Authentication methods are tried in order — SSH agent (UseAgent), private key (KeyFile/KeyBytes, optionally Passphrase), then Password. Host keys are verified against ~/.ssh/known_hosts by default; HostKey.InsecureIgnoreHostKey disables this (dev/test only), and HostKey.Callback/KnownHostsFile customize it.
⚠️ The SSH backend provides no isolation. The command runs with the SSH user’s full privileges and
sandbox.Limitsare not enforced (SSH has no cgroups).
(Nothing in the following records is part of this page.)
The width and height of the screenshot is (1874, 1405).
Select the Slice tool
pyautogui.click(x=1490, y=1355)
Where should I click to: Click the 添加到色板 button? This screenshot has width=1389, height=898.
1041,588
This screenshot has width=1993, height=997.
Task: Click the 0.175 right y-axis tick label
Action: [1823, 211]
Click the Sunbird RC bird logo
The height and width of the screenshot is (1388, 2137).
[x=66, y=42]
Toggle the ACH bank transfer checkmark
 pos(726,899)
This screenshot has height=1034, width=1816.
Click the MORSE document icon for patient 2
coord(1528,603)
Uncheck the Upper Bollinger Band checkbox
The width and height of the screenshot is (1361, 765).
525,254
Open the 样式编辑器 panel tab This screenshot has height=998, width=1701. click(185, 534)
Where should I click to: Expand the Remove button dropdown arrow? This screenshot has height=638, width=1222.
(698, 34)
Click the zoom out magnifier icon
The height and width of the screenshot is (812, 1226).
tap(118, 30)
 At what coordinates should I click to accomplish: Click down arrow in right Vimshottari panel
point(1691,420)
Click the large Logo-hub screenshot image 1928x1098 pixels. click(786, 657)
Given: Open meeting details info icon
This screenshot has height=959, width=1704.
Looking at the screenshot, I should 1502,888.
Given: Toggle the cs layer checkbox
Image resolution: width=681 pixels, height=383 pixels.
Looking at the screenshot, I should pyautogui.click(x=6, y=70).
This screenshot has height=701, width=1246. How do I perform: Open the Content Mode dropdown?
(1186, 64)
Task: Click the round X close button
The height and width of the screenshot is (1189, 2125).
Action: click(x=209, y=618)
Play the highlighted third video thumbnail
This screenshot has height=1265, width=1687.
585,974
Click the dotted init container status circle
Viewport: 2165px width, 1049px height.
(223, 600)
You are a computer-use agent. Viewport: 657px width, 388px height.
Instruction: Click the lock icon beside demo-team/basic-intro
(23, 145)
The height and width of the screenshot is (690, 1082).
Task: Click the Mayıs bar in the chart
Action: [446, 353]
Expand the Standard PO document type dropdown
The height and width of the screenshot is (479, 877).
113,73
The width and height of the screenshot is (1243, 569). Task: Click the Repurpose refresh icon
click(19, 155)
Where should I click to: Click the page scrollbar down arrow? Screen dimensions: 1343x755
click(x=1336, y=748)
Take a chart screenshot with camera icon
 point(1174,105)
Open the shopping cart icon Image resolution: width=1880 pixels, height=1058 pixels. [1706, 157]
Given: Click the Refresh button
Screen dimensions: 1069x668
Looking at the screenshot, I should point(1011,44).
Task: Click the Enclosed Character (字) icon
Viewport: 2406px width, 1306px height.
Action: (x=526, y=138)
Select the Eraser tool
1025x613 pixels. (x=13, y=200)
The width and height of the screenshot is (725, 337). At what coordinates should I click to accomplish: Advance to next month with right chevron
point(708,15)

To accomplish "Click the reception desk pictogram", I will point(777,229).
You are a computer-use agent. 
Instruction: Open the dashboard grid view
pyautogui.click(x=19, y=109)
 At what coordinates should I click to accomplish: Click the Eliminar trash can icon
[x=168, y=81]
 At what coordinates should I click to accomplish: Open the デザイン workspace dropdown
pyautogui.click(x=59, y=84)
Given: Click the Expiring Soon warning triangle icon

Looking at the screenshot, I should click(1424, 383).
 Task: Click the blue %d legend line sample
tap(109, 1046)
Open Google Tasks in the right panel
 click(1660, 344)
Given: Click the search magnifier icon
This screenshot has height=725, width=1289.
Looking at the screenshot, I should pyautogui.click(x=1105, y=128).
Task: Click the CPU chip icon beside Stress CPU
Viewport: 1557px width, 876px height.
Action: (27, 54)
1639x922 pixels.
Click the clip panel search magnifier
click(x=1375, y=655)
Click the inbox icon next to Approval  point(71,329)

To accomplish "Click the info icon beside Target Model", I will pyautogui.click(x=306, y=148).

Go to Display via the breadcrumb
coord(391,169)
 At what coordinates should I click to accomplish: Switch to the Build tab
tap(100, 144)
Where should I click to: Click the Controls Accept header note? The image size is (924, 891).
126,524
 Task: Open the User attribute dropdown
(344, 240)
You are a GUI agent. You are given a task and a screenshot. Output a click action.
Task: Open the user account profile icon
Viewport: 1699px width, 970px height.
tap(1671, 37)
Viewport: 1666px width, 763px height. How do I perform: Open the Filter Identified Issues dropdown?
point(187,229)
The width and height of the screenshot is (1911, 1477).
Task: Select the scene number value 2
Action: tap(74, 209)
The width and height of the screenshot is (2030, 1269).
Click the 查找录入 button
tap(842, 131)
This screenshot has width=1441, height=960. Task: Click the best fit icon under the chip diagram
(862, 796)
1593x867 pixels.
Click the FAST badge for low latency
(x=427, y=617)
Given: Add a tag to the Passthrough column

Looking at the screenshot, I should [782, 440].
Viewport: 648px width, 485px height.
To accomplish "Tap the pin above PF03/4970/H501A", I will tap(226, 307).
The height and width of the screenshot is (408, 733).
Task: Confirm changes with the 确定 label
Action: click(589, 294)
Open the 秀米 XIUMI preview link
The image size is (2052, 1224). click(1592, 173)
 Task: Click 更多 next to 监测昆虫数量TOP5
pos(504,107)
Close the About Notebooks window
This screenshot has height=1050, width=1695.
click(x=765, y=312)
Point it at a disposable VM or an already-sandboxed host, never a machine you care about.
Implement it to add your own backend (Firecracker, Kubernetes, remote runners, …):
type Sandbox interface {
Exec(ctx context.Context, req ExecRequest) (*ExecResult, error)
Close() error
}
type ExecRequest struct {
Cmd []string // argv, run exactly as given
Files map[string]string // path (relative to the workdir) -> content
Env map[string]string
Stdin string // local and SSH backends (docker rejects it)
Timeout time.Duration // 0 = DefaultTimeout (30s)
MaxOutputBytes int64 // per stream; 0 = DefaultMaxOutputBytes (1 MiB)
}
type ExecResult struct {
ExitCode int
Stdout string
Stderr string
TimedOut bool
}
See examples/sandbox, sandbox/docker/example and sandbox/ssh/example for runnable programs.